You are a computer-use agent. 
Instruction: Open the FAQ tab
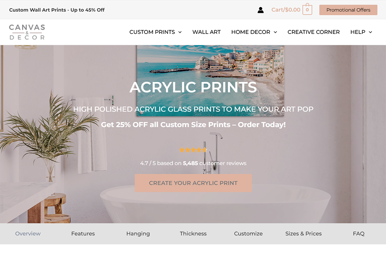tap(359, 233)
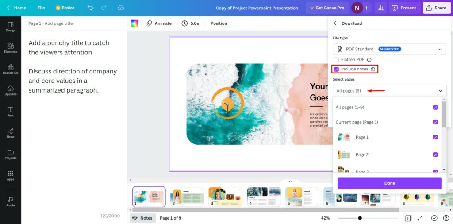Open the Elements sidebar panel
This screenshot has width=453, height=224.
(x=11, y=47)
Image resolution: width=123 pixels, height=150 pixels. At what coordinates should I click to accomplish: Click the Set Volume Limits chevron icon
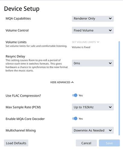(x=98, y=42)
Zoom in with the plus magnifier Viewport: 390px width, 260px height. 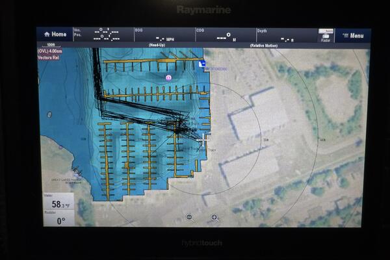(215, 218)
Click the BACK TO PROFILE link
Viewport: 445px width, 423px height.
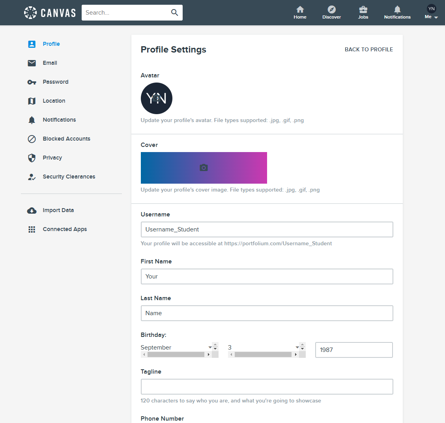(x=369, y=49)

********************

EXERCISE INSTRUCTIONS>
All lines from the one containing "Click the BACK TO PROFILE link" through the final line of the records are to be retyped exactly; no other lines and no pictures are to be included.

SOLUTION FOR THIS PROBLEM>
Click the BACK TO PROFILE link
Viewport: 445px width, 423px height.
(x=369, y=49)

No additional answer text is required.